Por Andrea Herrera
Que detrás del puesto de pasteles, estaba el
aire que corría y la gente que pasaba.
Nadie veía los pasteles, una pena. Porque los
pasteles estaban esponjosos, coloridos y adorables. Tenían formas varias y
esperaban. Ahí, para que se les vea, les vieras que tú les contemples, con esa
textura tan de ellos: textura pastélica… ¿será?

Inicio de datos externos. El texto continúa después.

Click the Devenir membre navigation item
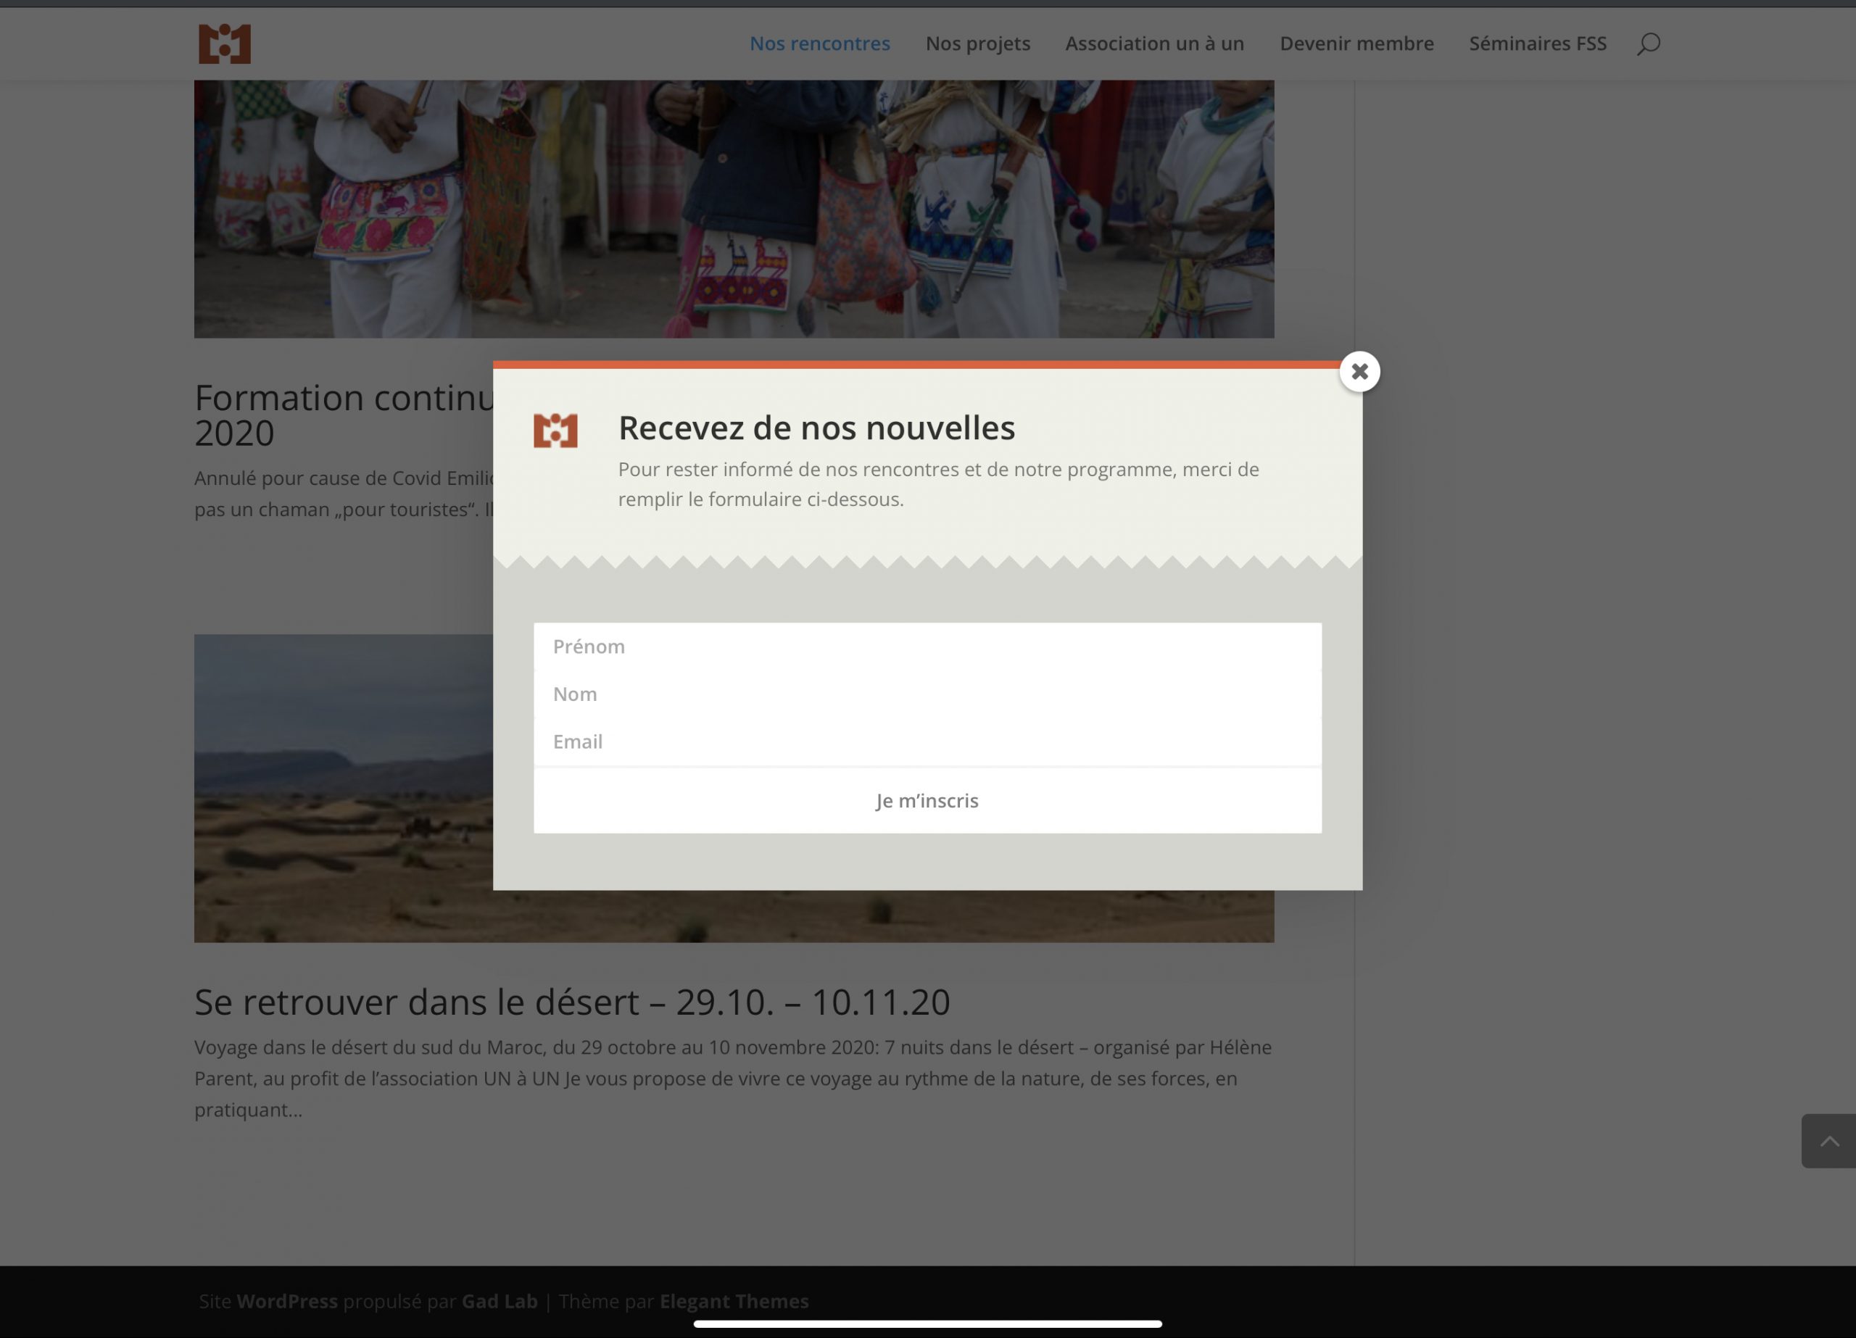Screen dimensions: 1856x1338 pyautogui.click(x=1356, y=43)
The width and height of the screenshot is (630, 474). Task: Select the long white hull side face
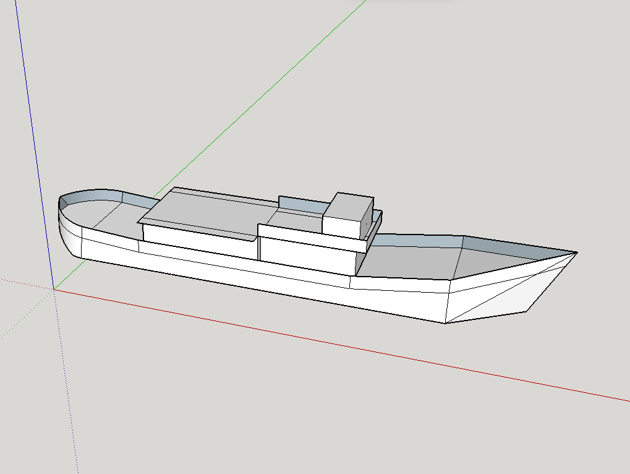pos(247,272)
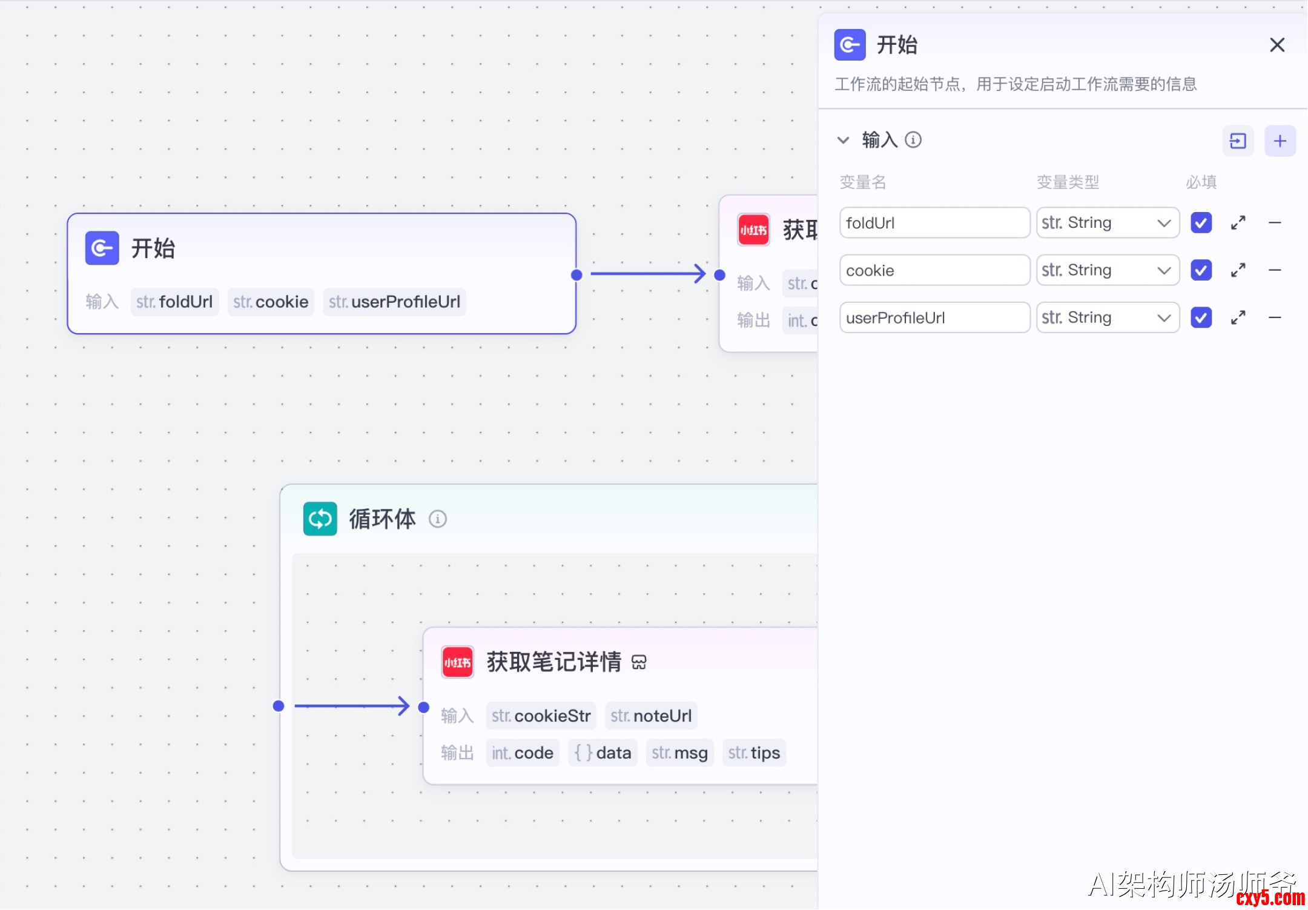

Luego a los escritores, sobre todo a los
grandes; les da por conjugar palabras inconjugables, conjugan hasta los
adverbios. Pero es así, el lenguaje, a veces, si no es que siempre, no logra
expresar lo que se viene, lo que se siente. La cuestión realmente, no es que la
palabra no quiera y no es por capricho, es simplemente que afirma que N-O
P-U-E-D-E. Es imposible y complicado, como una red de telaraña vieja, suplicar
a las palabras que expresen lo que el pecho encierra, lo que la sonrisa
desbordada hasta el sangrado, y las mordidas dadas al cup-cake, algo de harina
y huevo.
Cuando sujetas mi mano está el calor del café
presente delante de mí, junto al panecillo. La palabrería no lo expresa como “calor
de café en mano con glasé”, entonces yo me limito. Y así, decido sujetarte más
fuerte y por debajo de las venas.
Las palabras no ceden. Entonces nos
fragmentamos y nos rompemos.
Incluso en este momento, la palabra es nadie y
es nada. La letra se deforma.
Corre una tinta y las mordidas sobre tanta
palabrería.
En el fondo nos sentimos y nos vemos tan
pastelillos. Detrás de nuestra vitrina luminosa, tan quietos. Aguardamos con
nuestra pastélica consistencia, humana, muy humana. Intentando comunicarnos,
con palabras y azúcar; esperando algo, aguardando, alguien, ser visto o simplemente
algo. Pero esperamos sobre todo ser devorados con, palabras verdaderas.
Y después la muerte, más,
más y allá, la muerte. La muerte de la palabra arrodillada ante la caracola
sorda de nuestro oído, así: tan simple, dirigida al precipicio.